Data and Image Models
From CS294-10 Visualization Fa07
Lecture on Aug 29, 2007
- The eyes have it, Schneiderman. (html)
- The structure of the information visualization design space. Card & Mackinlay. (ieee)
- Chapter 2: Graphical Integrity, In The Visual Display of Quantitative Information. Tufte.
- Chapter 3: Sources of Graphical Integrity, In The Visual Display of Quantitative Information. Tufte.
- On the theory of scales of measurement. Stevens. (jstor)
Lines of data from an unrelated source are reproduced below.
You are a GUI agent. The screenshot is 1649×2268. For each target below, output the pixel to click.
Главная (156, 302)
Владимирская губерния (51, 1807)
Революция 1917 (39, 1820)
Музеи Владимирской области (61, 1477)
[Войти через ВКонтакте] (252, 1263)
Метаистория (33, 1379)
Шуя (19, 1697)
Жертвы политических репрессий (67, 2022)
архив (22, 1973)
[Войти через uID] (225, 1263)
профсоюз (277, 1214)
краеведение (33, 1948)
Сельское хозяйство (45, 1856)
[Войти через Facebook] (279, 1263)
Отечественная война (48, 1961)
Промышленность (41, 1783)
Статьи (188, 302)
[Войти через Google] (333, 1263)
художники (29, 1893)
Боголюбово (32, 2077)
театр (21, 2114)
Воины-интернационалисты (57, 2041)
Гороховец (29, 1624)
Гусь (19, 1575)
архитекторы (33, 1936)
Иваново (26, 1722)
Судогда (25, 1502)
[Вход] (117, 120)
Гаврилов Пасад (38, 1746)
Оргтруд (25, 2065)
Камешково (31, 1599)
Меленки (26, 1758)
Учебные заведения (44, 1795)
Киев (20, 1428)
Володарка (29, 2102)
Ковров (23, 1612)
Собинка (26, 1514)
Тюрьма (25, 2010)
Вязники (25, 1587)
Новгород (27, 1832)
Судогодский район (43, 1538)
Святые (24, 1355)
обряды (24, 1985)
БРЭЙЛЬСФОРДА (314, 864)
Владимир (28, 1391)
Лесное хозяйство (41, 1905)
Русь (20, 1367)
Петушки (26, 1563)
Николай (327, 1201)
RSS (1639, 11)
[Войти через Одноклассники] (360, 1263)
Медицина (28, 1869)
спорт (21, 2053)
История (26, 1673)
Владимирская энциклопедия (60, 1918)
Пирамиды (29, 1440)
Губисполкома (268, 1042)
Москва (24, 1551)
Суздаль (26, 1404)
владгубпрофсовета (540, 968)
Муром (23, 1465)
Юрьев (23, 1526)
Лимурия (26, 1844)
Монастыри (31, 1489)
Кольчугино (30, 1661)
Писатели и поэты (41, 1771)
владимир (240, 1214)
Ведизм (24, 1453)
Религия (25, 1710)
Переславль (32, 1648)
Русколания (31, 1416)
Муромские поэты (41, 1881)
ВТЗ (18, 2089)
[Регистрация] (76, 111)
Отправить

 Ken-ichi - Aug 28, 2007 10:56:40 pm
One thing that's always bothered me about Tufte's emphasis on data density in visualizations is that he always seems to assume the the graphic is a substantive document in its own right, deserving the same level of scrutiny as the newspaper article in might accompany. This seems to be his assumption when he laments the paucity of scatterplots in American newspapers in these readings. I guess this is probably valid if you read a physical newspaper sitting down over coffee, where you might have the time and the inclination to pore over details, but maybe simpler, less dense displays are more appropriate when a publisher assumes readers will be skimming, glancing at graphs to gain a summarized, reduced view of an article's implications rather than a view as finely articulated as the article text itself.
 Kenghao Chang - Aug 28, 2007 11:46:47 pm
Card and Schneiderman both proposed taxonomy for information visualization, but the two taxonomy came from different perspectives. Schneiderman's is kind of top-down application driven, but Card's looked at more basic elements of visualization. For example, although both taxonomy include data as an variable, Card's work focused on the expressibility of data, such as nominal, ordered, and quantitative, but Schneiderman's definition of data comes from how data are organized, inter-related with others. Moreover, Card added graphical properties (those perceived by our retinal system) as another dimension of the taxonomy whereas Scheneiderman took the application-oriented view that how people interact with data is used to form his taxonomy.
Chapters about data integrity by Tufte is mainly about how data distortion misleads people.
 David Sun - Aug 29, 2007 01:48:06 am
I'm not convinced that Tufte's use of "relational graphics" as the sole metric for ranking the integrity (or what he calls "sophistication") of various printing presses is a good idea. Certain data sources lend themselves naturally to time-series plots (rather than relational plots); examples include fluctuations in the stock market and exchange rates (I feel it is somewhat unjustified to rank Wall Street Journal, naturally one of the biggest sources of data of this kind, last in the graphical sophistication table (Table 1)). A closely related issue is that relational graphics could easily mislead the reader into believing the existence of a causal relationship between variables when correlation is the strongest connection supported by evidence.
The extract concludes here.